Doing things right vs. doing things fast
Sunday, December 2nd, 2007I’m encountering a very strong conflict between doing things right and doing things fast.
I want to get something working ASAP. The sync algorithm is difficult and too large to hold in my head at one time. I want to make sure all of my theory is correct. This is the push for fast.
Many of the decisions I’m making now will hurt me later on. I’m already hitting a lot of points where the existing sync algorithms just won’t work when you’re feeding in live and/or disconnected updates. And that’s before I even consider multi-way syncing (e.g. laptop/desktop/server/work computer). And so, I have a big urge to do things right.
Psychologically, doing things right is not going to work for me. I don’t work like that. I need results now and I need to think yeah, that’s cool. I don’t do well slogging away on something for long periods, especially with the technical risks that exist at the moment in this project.
I’m very much a cowboy coder: I’ll slap something together fast, and it’ll do the job, but it won’t be pretty. I get the biggest rush when something does its job for the first time. There’s a little bit that comes from incrementally adding functionality or fixing bugs - I also have a strong perfectionist streak. But I find some tasks extremely tedious - GUI programming (it’s been done a thousand times, and it’s so hard to get right) and web programming come to mind. They seem pointless - they’ve been done before, they’re uninteresting, there’s no rush that comes from seeing them come alive for the first time. They’re analogous to just drawing things on paper, and doing so on a computer is painful. I’d rather just draw them on paper.
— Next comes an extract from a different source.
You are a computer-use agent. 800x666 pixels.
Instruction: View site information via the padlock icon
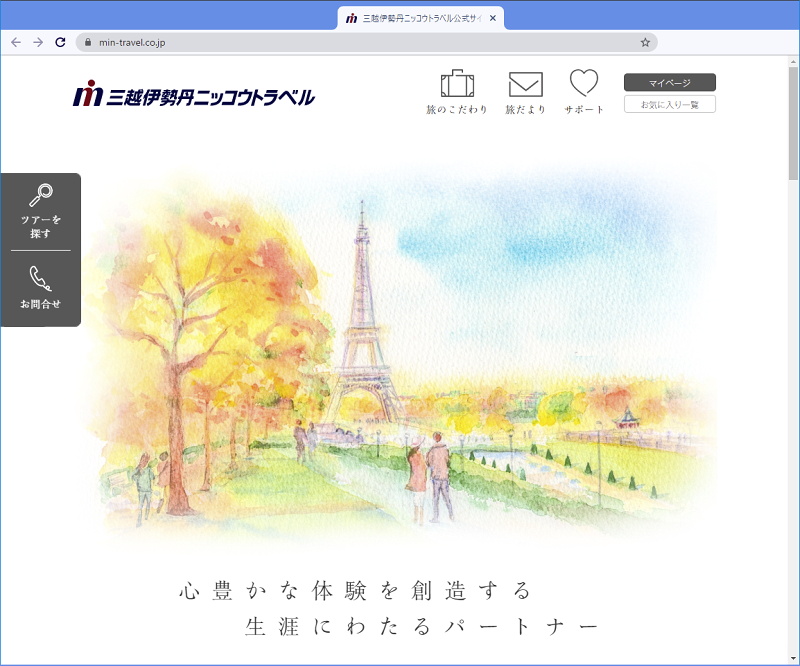click(x=88, y=42)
I will tend to build up a lot of technical debt. This is why I like working for startups: they need stuff fast more urgently than they need it right. Assuming the startup survives long enough it will need stuff done right, but by that time they’ve usually hired other programmers that can do that instead of me. Usually my startup clients haven’t even known what they want to build in the beginning, so coming up with a perfect all-encompassing design and full test suites is pointless. It’ll probably just get thrown away.
It’s the same situation for my MicroISV. I will need stuff done right - eventually. But my top priority is to get enough income coming in, and that means getting a product out the door ASAP. And because I don’t yet know how this particular product is going to work - I don’t completely understand the problem - there’s an even greater incentive to ignore all of these scary problems that I can see looming (performance, cross-platform compatibility, correctness under wierd conditions). I’ll just push on and get something working well enough.
Concrete examples
I’m using an SQLite database to store file metadata. I’m a big fan of SQLite - it’s just so easy to use and implement. But it’s very complicated for what I want, which is essentially a tree of modtimes using filenames as a primary key. Oh, and with another dimension covering the ‘other machines’ data. Ordered by a journal id. Handling a million records. I don’t know of any relational database that is going to give acceptable performance under these conditions. It’s not an easy data structure to design in C, either, but I’m sure I can beat SQLite’s performance.
Thing is, there’s no need to right now. I have some horrible table joins and ORDER BY clauses, but they do the job. I haven’t run into performance problems yet, probably because:
- I’m not doing live updates. I’m working under Unison conditions, which is ’scan for changes at the same time on both sides and sync immediately’. This simplifies things tremendously.
- I’m not using large datasets. I have a few test directories with half a dozen files in each. Eventually, I want to be able to handle up to a million files (I have a Linux kernel tree and a Buildroot in my syncable data, for example).
I’m implementing this in Python right now. Python lets me crank out ideas fairly quickly. Eventually, I expect I’ll have to move to C for performance reasons. The amount of work that the Python implementation does every time it touches a file is enormous - it has to create an object which contains an object for each sync peer, as well as a database query or two. There’s just no need to optimize yet. Premature optimization is the root of all evil, and all that.